There was determination in his eyes, a fierce resolve, and Rhiannon knew that, like her, he was fighting against the tide of desire that washed over both of them, threatening to drag them under.
She knew by the light in his eyes, by the way his fingers bit into her shoulders.
And by the way he released her, suddenly, as if she’d scorched him, so she stumbled back in the sand.
‘I’m sorry.’ His voice was low. ‘I didn’t mean to start something here.’
‘To kiss me?’ Rhiannon challenged, irritated at how bereft she felt.
‘I know nothing can happen between us,’ Lukas said flatly. ‘We cannot complicate matters more with a meaningless affair.’
His assessment stung. A meaningless affair? Of course he would never consider her as a worthy candidate for girlfriend, bride, wife.
She was so far below him, his world. All she was worth was an affair. Dirty, cheap. Meaningless.
‘Nothing will happen between us,’ she restated stonily. ‘Because you need to do your damn duty.’
Lukas stared at her for a long moment. ‘I’ve never had someone think so little of me for doing what is right.’
Rhiannon swallowed the guilt that rose up at his quiet words. ‘I want you to want to do what is right,’ she said. ‘Not just do it out of some burdensome sense of responsibility.’
‘You say that as if it’s a dirty word.’
‘It is!’ Rhiannon couldn’t hold back the emotion which caused her voice to tremble, her throat to ache. ‘It is.’

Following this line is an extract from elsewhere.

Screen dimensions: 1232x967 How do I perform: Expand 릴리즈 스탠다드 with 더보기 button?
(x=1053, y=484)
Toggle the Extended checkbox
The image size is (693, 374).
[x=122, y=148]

They were standing only a few feet apart, tension binding them together like an invisible wire. Lukas reached out his hands, grabbed her shoulders, and pulled her towards him.
‘This is not about duty,’ he said in a savage whisper before kissing her. It was a hard, punishing kiss—a brand, a seal. When he released her they both were breathing in ragged gasps.
‘But you didn’t want that either, did you?’ Rhiannon said when she finally found her voice.
‘Yes,’ Lukas disagreed flatly. ‘The problem is, I want it too much. But I will not have it.’
He turned away, began striding down the beach. Alone in the darkness, Rhiannon had no choice but to follow him back to the distant lights of the villa.